_DATASET CONTENT_
----

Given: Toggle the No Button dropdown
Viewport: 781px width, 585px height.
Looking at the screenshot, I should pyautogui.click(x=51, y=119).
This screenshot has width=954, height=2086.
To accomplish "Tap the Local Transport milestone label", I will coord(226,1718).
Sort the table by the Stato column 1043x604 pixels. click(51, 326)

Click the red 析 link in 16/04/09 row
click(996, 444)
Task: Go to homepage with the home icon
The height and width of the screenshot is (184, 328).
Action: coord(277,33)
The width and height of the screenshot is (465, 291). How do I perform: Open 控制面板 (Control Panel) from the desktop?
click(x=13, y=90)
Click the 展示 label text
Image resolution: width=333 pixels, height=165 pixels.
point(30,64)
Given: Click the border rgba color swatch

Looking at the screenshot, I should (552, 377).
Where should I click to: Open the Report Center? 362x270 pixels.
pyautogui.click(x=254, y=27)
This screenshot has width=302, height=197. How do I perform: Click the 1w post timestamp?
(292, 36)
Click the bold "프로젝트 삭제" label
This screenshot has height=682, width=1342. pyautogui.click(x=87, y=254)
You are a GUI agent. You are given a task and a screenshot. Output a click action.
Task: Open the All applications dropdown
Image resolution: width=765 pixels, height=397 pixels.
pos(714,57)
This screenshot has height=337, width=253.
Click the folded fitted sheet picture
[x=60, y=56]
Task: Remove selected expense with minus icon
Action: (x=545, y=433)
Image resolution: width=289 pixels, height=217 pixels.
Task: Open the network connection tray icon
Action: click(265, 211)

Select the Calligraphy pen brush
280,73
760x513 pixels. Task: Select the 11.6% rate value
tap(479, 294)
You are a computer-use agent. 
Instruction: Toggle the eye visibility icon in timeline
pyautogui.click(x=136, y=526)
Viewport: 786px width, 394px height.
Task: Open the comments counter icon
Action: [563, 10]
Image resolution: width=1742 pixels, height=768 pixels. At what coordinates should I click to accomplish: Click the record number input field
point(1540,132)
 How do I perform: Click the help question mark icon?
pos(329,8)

----

_ACTIVITY_
I need each line of the entries that holds the string "agent" located and copied.

_TASK OUTPUT_
You are a GUI agent. You are given a task and a screenshot. Output a click action.
You are a computer-use agent. 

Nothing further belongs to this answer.